J’ai ensuite étudié à une école de langue japonaise pendant deux ans, après quoi j’ai enseigné à une école japonaise de Yokohama. C’est là que j’ai obtenu ma licence d’enseignement japonaise, reconnue par la préfecture de Kanagawa.
J’ai enseigné à cette école pendant une vingtaine d’années. Au même titre qu’un professeur japonais, j’ai été titulaire de classe, et j’ai même eu des fonctions dans l’école.
J’ai fini par me tanner de la grosse organisation d’une grande école, de la tension que ça pouvait engendrer. Souvent j’allais me promener en campagne, et je rêvais justement de vivre en campagne japonaise.
À moment donné, j’ai décidé de voler de mes propres ailes. Je suis retourné au Canada, où j’ai essayé de me trouver un emploi.
Ce retour au Canada remonte à quand?
Ça fait 18 ans, donc vers 1993 ou 1994.
Étais-tu encore membre de ta communauté religieuse?
C’est à ce moment-là que j’ai décidé de quitter les ordres.
J’ai pensé d’abord me trouver un emploi au Canada, disons dans une organisation japonaise, pour rester en contact avec le Japon. Y ayant vécu 23 ans, je ne voulais pas y aller d'une rupture totale.
J’ai pensé d’abord me trouver un emploi au Canada, disons dans une organisation japonaise, pour rester en contact avec le Japon. Y ayant vécu 23 ans, je ne voulais pas y aller d'une rupture totale.
J’ai essayé toutes sortes d’options, mais rien n’a fonctionné. Quand Air Canada a lancé un nouveau vol pour le Japon, à l’aéroport d’Osaka, j’ai pris part à l’entrevue. Ils exigeaient la connaissance des trois langues : le japonais, l’anglais et le français. J’ai passé avec brio ce volet, mais dans les aspects techniques je ne m’en suis pas aussi bien sorti. Je n’ai donc pas obtenu l’emploi.
Comme je m’ennuyais du Japon, j’ai décidé d’y revenir, et de recommencer à zéro, cette fois-ci en tant que « civil ».
Je suis arrivé à l'aéroport Narita, et puisque je connaissais bien Yokohoma, j’ai pris le bus vers cette ville. Je me suis loué un appartement à la semaine, et sans tarder j’ai feuilleté les annonces classées à la recherche d’un emploi. Il m'a fallu une semaine pour décrocher un poste à Mito, capitale de la préfecture d’Ibaraki.
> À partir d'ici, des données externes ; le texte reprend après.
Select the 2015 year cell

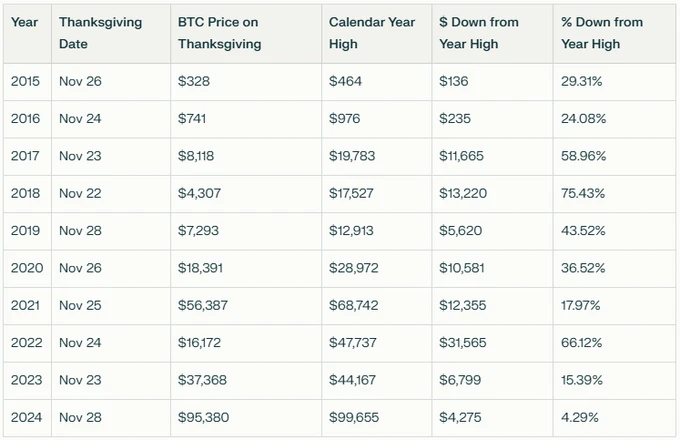(x=25, y=82)
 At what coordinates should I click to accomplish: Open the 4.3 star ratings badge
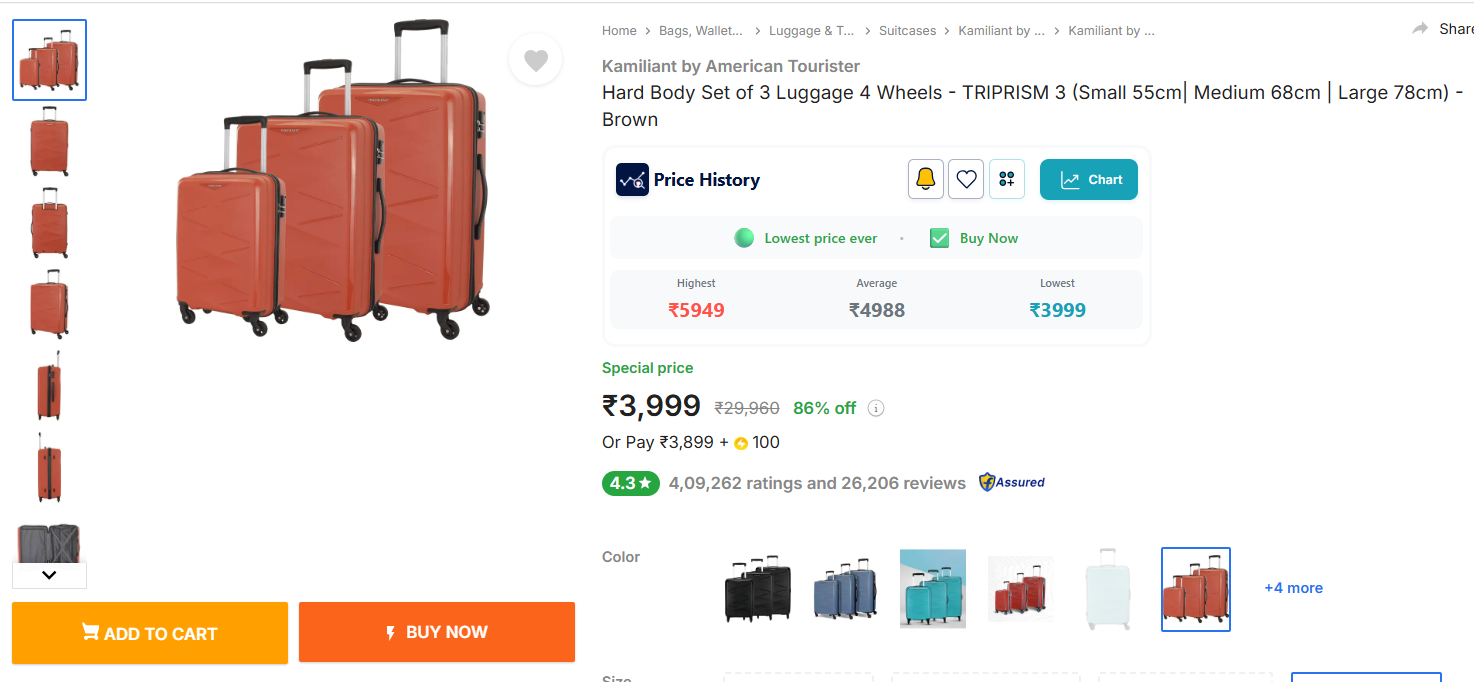(630, 483)
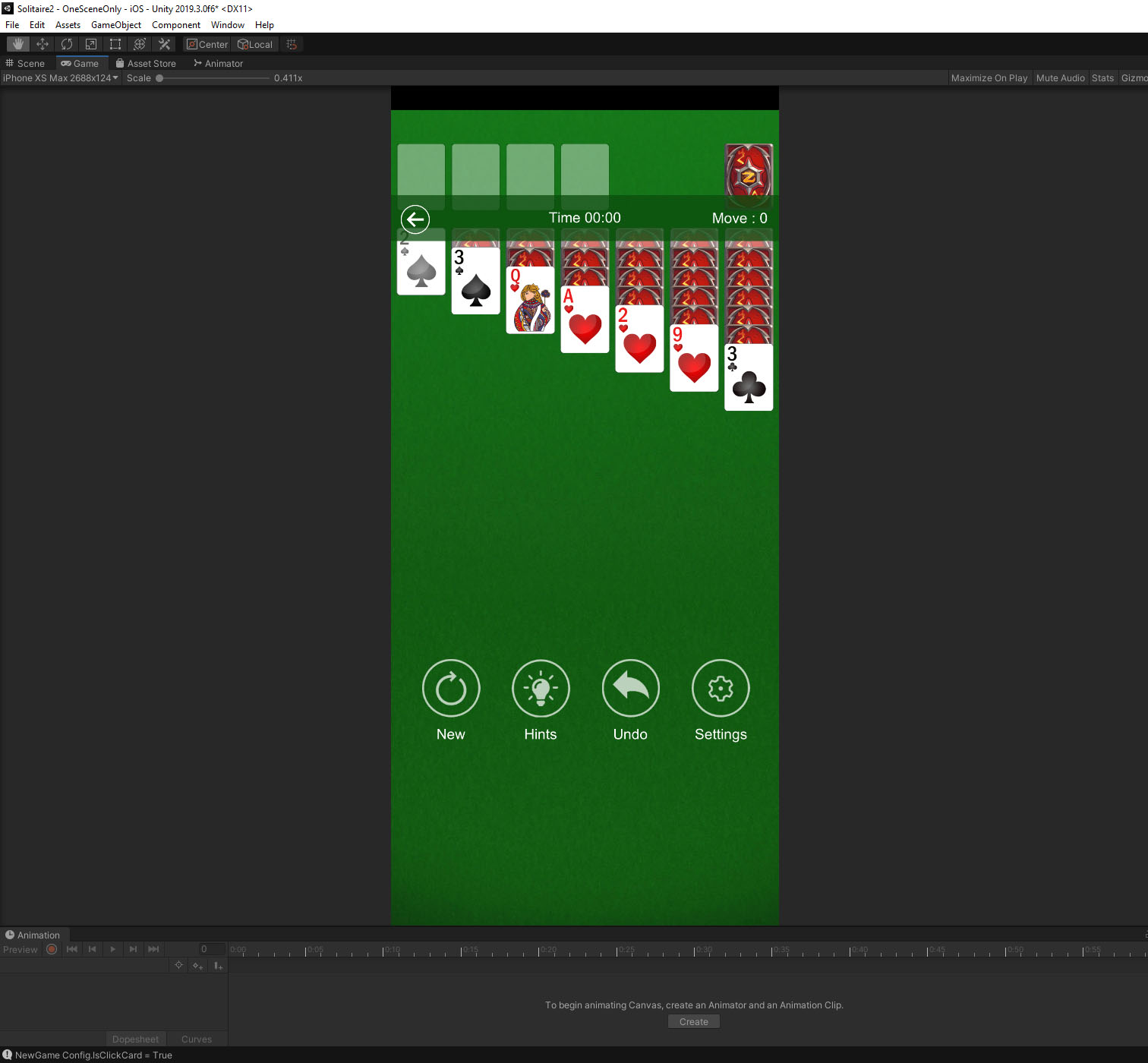Click the Create button for an Animation Clip
This screenshot has width=1148, height=1063.
(x=692, y=1021)

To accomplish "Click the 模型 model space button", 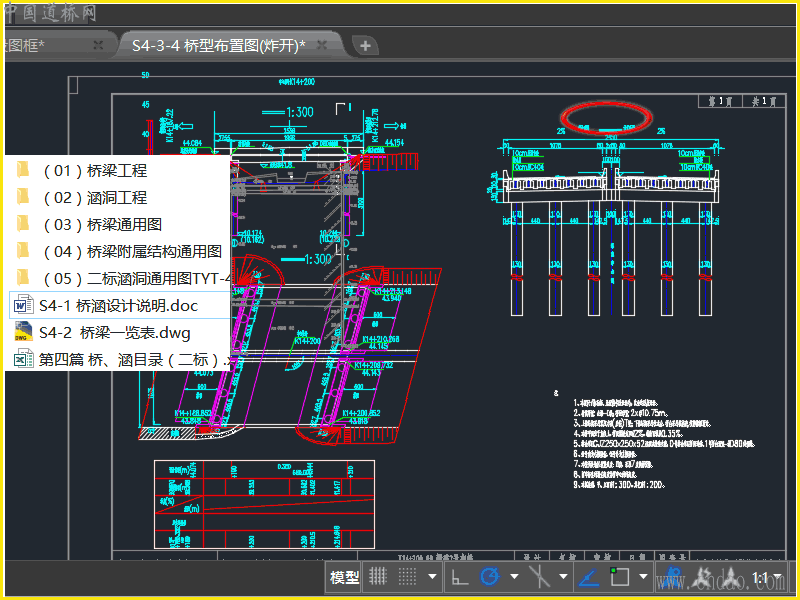I will click(344, 577).
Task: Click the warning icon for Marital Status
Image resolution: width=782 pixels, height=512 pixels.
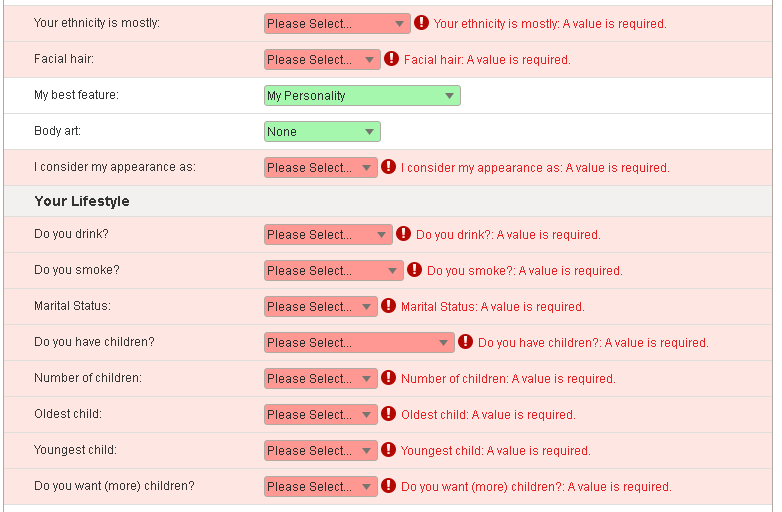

Malheureusement, je n’ai pas vraiment aimé l’endroit. C’était une petite école privée, plus une business que de l’éducation. J’avais l’impression que mon employeur était un profiteur. Même si j’y suis resté seulement deux mois, j’y ai fait de bonnes rencontres, dont une dame, amie du maire de Mito. Elle m’avait dit : « donne-moi ton CV, je vais le transmettre au maire »
Tu avais des contacts dans les hautes sphères.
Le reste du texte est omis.